- _Brano da leggere_
----------------------------------------
Con un mercato del genere (spiegato dettagliatamente in questo articolo), qualsiasi calciofilo d’Italia mette in pausa la sua fede, alza in cuffia “Rockstar”, e si fa assalire dalla Benevento fever.
I giornali provano a spingere la rivoluzione di Foggia ancora più in là, riportando che fino alle ultime ore di mercato c’era un interesse concreto anche per Song e Nasri. Trattative sfumate, Nasri al Vigorito sarebbe stato troppo. Rimane una delle sessioni di mercato più spumeggianti degli ultimi anni, un gigantesco dito medio alla realpolitik che di solito accompagna queste realtà di provincia, destinate a una fugace e dimenticabile apparizione nella massima serie. Il passaggio del Benevento sarà pure fugace, ma di dimenticabile non c’è praticamente nulla.
Mancherebbe soltanto la consacrazione di una promessa, chiaro segnale che non stiamo qui a pettinare le bambole. Che problema c’è? Con la cessione di Ciciretti al Parma si aprono le porte della prima squadra per Enrico Brignola, elettrico esterno classe ’99 che fa della rapidità e della tecnica in conduzione le sue armi migliori, capace di scardinare le impreparate difese avversarie quando gli viene concesso spazio. Per lui due gol e un assist in otto presenze e la sensazione che ben presto la maglia del Benevento gli andrà stretta.
----------------------------------------
- _Dati riportati_
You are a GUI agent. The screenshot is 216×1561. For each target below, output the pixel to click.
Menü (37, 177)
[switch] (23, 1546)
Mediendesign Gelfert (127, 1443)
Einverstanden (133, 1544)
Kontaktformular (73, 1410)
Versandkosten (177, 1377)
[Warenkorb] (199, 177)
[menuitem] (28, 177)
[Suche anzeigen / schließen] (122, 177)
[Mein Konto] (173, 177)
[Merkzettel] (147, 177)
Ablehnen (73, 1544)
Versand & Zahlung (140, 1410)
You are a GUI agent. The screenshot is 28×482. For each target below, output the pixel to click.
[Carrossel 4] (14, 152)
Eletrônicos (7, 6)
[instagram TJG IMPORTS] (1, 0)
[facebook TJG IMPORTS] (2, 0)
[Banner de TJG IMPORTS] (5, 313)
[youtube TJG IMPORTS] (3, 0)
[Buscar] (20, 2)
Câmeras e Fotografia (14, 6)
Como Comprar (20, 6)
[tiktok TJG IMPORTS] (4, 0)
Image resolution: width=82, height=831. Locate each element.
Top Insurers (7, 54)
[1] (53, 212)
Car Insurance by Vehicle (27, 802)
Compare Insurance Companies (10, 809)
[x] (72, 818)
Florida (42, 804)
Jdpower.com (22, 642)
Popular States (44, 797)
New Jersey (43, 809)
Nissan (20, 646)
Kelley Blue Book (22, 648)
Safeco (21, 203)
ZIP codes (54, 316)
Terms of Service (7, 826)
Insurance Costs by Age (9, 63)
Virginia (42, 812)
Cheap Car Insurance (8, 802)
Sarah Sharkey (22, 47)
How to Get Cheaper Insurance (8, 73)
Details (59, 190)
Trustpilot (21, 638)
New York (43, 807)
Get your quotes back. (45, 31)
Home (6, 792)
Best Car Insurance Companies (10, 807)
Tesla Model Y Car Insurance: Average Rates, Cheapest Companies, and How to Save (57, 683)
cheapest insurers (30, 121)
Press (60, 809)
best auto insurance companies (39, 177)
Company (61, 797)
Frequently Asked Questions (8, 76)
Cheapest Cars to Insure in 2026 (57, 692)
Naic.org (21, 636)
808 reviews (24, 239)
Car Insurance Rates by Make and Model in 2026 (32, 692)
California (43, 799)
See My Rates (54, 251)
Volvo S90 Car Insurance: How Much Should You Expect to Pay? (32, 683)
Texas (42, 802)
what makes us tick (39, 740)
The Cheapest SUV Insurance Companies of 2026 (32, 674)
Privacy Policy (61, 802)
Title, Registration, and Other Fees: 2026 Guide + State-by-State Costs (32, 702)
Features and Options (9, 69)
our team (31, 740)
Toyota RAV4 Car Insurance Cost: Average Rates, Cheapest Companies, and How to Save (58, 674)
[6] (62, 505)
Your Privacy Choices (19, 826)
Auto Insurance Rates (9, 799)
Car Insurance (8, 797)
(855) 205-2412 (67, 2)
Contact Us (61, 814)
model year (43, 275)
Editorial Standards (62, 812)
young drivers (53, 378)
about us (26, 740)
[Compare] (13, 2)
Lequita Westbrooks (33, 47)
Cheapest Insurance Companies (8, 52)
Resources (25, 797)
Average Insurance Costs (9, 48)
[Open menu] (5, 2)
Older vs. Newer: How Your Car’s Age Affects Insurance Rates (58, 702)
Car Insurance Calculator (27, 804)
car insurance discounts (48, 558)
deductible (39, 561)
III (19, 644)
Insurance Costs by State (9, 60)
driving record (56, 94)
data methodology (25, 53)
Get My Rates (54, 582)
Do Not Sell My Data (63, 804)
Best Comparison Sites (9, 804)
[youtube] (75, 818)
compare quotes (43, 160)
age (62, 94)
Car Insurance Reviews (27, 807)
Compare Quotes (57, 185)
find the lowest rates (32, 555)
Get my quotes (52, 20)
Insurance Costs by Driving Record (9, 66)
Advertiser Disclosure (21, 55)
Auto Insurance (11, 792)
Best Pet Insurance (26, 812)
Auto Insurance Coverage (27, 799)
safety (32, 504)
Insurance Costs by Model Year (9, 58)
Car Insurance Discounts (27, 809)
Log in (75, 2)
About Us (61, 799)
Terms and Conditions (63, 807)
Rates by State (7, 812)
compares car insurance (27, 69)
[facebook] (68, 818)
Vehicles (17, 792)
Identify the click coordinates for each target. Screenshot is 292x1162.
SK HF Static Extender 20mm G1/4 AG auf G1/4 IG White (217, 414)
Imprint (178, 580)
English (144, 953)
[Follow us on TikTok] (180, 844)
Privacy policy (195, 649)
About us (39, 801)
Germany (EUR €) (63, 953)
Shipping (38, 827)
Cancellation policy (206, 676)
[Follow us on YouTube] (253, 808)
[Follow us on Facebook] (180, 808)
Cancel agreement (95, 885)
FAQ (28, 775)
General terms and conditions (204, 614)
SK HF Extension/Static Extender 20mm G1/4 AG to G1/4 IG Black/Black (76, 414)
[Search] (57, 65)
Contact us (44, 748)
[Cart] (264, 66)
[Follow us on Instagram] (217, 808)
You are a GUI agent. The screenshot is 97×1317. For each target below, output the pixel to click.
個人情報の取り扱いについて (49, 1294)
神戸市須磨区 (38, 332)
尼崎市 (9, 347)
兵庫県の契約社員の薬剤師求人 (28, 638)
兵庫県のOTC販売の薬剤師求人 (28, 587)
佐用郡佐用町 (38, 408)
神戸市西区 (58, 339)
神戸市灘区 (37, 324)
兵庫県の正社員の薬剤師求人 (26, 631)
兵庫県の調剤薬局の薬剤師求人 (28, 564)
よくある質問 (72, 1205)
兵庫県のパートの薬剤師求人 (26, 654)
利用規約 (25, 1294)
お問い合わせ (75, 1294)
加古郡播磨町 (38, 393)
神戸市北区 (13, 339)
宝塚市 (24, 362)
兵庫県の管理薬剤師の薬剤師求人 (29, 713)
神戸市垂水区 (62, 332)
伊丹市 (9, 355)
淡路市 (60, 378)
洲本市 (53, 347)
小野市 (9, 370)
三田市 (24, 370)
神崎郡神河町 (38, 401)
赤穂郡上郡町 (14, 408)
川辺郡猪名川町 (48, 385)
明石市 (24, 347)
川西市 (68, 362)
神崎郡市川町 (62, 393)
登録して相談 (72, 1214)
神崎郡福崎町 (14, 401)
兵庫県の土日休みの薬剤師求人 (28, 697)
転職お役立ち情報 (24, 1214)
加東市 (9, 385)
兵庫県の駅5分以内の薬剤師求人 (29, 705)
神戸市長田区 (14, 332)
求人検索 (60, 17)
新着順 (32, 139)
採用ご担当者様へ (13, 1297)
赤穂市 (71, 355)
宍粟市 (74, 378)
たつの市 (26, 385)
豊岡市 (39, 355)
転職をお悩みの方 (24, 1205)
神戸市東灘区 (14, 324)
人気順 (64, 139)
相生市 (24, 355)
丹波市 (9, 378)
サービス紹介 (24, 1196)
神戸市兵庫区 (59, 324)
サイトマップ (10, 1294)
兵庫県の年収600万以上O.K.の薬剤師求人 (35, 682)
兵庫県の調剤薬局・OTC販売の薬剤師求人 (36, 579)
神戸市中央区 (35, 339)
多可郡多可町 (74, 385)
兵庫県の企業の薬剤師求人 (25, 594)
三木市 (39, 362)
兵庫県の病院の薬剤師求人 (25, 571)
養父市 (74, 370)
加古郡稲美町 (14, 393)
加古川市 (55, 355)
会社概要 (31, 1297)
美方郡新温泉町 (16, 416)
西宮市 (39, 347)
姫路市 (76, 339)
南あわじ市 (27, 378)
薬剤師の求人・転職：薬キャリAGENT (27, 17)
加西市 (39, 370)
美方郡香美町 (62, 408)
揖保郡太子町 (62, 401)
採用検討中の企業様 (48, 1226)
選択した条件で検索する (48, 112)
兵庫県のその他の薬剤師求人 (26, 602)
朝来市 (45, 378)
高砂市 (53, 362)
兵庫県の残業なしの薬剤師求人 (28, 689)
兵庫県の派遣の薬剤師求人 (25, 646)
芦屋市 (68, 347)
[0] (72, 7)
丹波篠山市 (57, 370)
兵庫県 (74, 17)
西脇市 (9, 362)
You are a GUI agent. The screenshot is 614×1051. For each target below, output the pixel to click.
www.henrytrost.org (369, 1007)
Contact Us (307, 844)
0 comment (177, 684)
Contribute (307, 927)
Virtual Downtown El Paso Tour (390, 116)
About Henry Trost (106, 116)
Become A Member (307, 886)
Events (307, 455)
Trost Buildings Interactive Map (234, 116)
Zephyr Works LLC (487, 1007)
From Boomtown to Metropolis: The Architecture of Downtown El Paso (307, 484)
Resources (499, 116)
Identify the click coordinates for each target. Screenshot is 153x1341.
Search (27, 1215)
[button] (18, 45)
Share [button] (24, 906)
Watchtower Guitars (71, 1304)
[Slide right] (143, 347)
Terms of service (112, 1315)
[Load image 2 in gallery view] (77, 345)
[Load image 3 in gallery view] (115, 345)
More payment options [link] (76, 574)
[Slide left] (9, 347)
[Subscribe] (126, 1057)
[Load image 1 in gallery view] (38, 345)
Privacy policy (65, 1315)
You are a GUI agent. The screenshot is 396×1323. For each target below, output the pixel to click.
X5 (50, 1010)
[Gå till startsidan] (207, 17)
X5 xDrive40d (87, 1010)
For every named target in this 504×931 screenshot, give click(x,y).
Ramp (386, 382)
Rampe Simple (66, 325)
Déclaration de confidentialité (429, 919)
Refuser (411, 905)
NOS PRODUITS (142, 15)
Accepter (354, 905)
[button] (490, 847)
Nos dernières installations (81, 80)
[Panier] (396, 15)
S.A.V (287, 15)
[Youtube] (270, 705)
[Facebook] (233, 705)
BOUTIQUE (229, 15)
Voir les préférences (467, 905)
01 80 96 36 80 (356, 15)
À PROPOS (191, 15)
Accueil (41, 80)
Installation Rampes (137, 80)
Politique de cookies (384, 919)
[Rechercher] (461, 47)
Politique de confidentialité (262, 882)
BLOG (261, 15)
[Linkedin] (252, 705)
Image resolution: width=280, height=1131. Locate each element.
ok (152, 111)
----------------------------------------
- _Attività da svolgere_
1: Converta in una tabella Markdown i record, dalla riga che contiene "Ablehnen (73, 1544)" fino a quella che contiene "ZIP codes (54, 316)", ambedue incluse. Usi le colonne "N." per il numero progressivo e "Riga" per il testo della riga, e tralasci le righe vuote.
2: Prosegua il brano sul mercato del Benevento dopo la sua ultima frase.

- _Esiti per attività_
1:
| N. | Riga |
|---|---|
| 1 | Ablehnen (73, 1544) |
| 2 | Versand & Zahlung (140, 1410) |
| 3 | You are a GUI agent. The screenshot is 28×482. For each target below, output the pixel to click. |
| 4 | [Carrossel 4] (14, 152) |
| 5 | Eletrônicos (7, 6) |
| 6 | [instagram TJG IMPORTS] (1, 0) |
| 7 | [facebook TJG IMPORTS] (2, 0) |
| 8 | [Banner de TJG IMPORTS] (5, 313) |
| 9 | [youtube TJG IMPORTS] (3, 0) |
| 10 | [Buscar] (20, 2) |
| 11 | Câmeras e Fotografia (14, 6) |
| 12 | Como Comprar (20, 6) |
| 13 | [tiktok TJG IMPORTS] (4, 0) |
| 14 | Image resolution: width=82, height=831. Locate each element. |
| 15 | Top Insurers (7, 54) |
| 16 | [1] (53, 212) |
| 17 | Car Insurance by Vehicle (27, 802) |
| 18 | Compare Insurance Companies (10, 809) |
| 19 | [x] (72, 818) |
| 20 | Florida (42, 804) |
| 21 | Jdpower.com (22, 642) |
| 22 | Popular States (44, 797) |
| 23 | New Jersey (43, 809) |
| 24 | Nissan (20, 646) |
| 25 | Kelley Blue Book (22, 648) |
| 26 | Safeco (21, 203) |
| 27 | ZIP codes (54, 316) |

2:
Poi? Manca altro? Non sono già abbastanza epici così? Chiaro che nel 2018 serve anche un Social Media Manager con un po’ di brio e allora ecco la miglior grafica anni ’90 non pensata negli anni ’90.
Tra qualche anno alzeremo la testa e guarderemo questa stagione del Benevento Calcio come un reboot calcistico di “Noi Siamo Infinito”, un inno alla vita vissuta stralciando le regole canoniche e godendosi appieno il viaggio più bello. La posizione in classifica è solo una noiosa somma di numeri, un costrutto algebrico pensato per imprigionare la fantasia dei dirigenti sportivi. Un giorno guarderemo la stagione del Benevento un po’ come Diabaté guarda i suoi compagni allenarsi.